Quoted passage:

This salutary US initiative has the potential to rescind the recognition of the bulk of the
Palestinian diaspora as “refugees”. Thus, even if they continue to receive international aid
to help ameliorate their humanitarian situation, this will not be as potential returnees to
their alleged homeland in Israel.
Once the Palestinian diaspora is stripped of its fraudulent refugee status, the door is then
open to settling them in third party countries other than their claimed homeland, and to
their naturalization as citizens of these counties.
Naturalization of Palestinian diaspora in countries of residence
In this regard, the Trump administration has reportedly undertaken an important
initiative–see here; here; and here. According to these reports, President Trump has
informed several Arab countries that, at the start of 2019, he will disclose a citizenship
plan for Palestinian refugees living in those countries.
Significantly, Palestinian sources told the news outlet: “Trump informed several Arab
countries that the plan will include Jordan, Syria, and Lebanon.” According to these
sources: “the big surprise will be that these countries have already agreed to naturalize
Palestinian refugees.” Moreover, it was reported that senior US officials are expected to
seriously raise an American initiative with several Arab countries—including stipulation
of the tools to implement it, the number of refugees, the required expenses, and the
logistics demanded from hosting countries for supervising the process of “naturalization
It is difficult to overstate the significance of such an initiative, which coincides precisely
with the second element in the foregoing tripartite plan. For, it has the potential to
remove the ominous overhang of a five million strong (and counting) Palestinian diaspora
that threatens to inundate the Jewish state and nullify its ability to function as the nation-
state of the Jewish people.
As such, the Israeli government and all pro-Zionist entities should strive to ensure its
Emigration: The preferred option of the Palestinians?
As for the third element of the tripartite plan, emigration of the Palestinian population to
third-party countries, there is rapidly accumulating evidence that emigration is emerging
as an increasingly sought-after option. Indeed, earlier this month, Israeli mainstream
media highlighted the desire to leave Gaza in order to seek a better life elsewhere. For
example, the popular website, YNetnews, ran a piece entitled, Gaza suffers from brain
drain as young professionals look for better life, with the Hebrew version appearing a few
days previously, headlined The flight from Gaza: What Hamas is trying to conceal from
the media. Likewise, the KAN Channel ran a program reporting very similar realities
These items come on the heels of a spate of previous articles that describe the widespread
clamor among Gazans to find alternative places of abode—see for example For Young
Palestinians, There’s Only One Way Out of Gaza (Haaretz) ; Thousands Abandon
Blockaded Strip as Egypt Opens Crossing (Alaraby); As Egypt Opens Gaza Border, A
Harsh Reality is Laid Bare (Haaretz); and How Turkey Has Become the Palestinian
Promised Land (Haaretz).

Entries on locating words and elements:

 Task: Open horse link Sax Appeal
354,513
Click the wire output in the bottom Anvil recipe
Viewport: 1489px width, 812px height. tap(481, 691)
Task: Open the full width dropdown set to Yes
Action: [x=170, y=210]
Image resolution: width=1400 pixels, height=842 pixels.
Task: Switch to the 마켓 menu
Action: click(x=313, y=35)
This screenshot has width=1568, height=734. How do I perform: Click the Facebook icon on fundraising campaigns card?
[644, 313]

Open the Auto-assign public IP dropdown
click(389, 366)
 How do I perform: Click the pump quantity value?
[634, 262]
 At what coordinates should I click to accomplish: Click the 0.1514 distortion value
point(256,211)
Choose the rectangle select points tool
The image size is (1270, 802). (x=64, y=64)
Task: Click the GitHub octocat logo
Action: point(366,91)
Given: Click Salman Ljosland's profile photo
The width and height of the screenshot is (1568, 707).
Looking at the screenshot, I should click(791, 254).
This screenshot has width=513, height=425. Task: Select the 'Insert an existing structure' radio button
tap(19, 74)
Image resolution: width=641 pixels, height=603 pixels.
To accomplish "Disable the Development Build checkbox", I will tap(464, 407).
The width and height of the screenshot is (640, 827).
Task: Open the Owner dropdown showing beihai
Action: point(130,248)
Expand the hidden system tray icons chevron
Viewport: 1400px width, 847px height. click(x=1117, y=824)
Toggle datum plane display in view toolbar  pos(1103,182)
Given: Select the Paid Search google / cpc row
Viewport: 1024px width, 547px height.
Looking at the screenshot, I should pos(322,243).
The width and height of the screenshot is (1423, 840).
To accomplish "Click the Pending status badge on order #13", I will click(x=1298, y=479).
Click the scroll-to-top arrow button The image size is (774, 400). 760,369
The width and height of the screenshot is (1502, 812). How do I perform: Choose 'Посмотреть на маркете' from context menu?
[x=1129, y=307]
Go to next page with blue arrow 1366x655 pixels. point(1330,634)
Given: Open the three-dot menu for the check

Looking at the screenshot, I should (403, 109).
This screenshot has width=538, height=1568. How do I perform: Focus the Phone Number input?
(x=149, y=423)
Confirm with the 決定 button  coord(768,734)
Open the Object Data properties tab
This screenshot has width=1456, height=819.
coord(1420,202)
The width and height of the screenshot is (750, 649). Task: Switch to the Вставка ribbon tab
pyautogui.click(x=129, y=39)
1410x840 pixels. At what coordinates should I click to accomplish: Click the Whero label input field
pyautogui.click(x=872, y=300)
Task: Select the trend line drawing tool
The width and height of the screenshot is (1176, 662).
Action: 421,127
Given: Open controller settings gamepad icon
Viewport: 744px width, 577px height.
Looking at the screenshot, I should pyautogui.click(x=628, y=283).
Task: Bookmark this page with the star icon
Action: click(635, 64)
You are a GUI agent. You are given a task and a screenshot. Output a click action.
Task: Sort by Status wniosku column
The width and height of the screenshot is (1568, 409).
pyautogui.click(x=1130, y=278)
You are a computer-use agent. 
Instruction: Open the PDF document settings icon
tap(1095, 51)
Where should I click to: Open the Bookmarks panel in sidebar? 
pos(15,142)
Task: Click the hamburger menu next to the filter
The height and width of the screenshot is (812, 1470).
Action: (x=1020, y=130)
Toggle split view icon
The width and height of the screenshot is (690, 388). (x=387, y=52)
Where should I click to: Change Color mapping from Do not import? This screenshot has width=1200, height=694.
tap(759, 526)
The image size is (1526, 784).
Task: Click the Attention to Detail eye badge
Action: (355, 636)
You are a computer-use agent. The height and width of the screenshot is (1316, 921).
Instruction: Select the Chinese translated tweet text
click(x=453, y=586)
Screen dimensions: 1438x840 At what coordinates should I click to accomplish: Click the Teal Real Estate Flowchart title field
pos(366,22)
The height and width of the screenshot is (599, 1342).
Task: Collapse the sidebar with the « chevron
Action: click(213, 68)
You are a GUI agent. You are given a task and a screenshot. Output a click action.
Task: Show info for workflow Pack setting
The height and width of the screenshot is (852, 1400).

Tasks to complete:
- a) Reproduce the passage on the Palestinian diaspora from "This salutary US" up to and including "of these counties.".
- b) Transcribe the rows from the first one up to and including the line with "tap(19, 74)".
The rows have no connection to the passage on the Palestinian diaspora.

Replies:
- a)
This salutary US initiative has the potential to rescind the recognition of the bulk of the
Palestinian diaspora as “refugees”. Thus, even if they continue to receive international aid
to help ameliorate their humanitarian situation, this will not be as potential returnees to
their alleged homeland in Israel.
Once the Palestinian diaspora is stripped of its fraudulent refugee status, the door is then
open to settling them in third party countries other than their claimed homeland, and to
their naturalization as citizens of these counties.

- b)
 Task: Open horse link Sax Appeal
354,513
Click the wire output in the bottom Anvil recipe
Viewport: 1489px width, 812px height. tap(481, 691)
Task: Open the full width dropdown set to Yes
Action: [x=170, y=210]
Image resolution: width=1400 pixels, height=842 pixels.
Task: Switch to the 마켓 menu
Action: click(x=313, y=35)
This screenshot has width=1568, height=734. How do I perform: Click the Facebook icon on fundraising campaigns card?
[644, 313]

Open the Auto-assign public IP dropdown
click(389, 366)
 How do I perform: Click the pump quantity value?
[634, 262]
 At what coordinates should I click to accomplish: Click the 0.1514 distortion value
point(256,211)
Choose the rectangle select points tool
The image size is (1270, 802). (x=64, y=64)
Task: Click the GitHub octocat logo
Action: point(366,91)
Given: Click Salman Ljosland's profile photo
The width and height of the screenshot is (1568, 707).
Looking at the screenshot, I should click(791, 254).
This screenshot has width=513, height=425. Task: Select the 'Insert an existing structure' radio button
tap(19, 74)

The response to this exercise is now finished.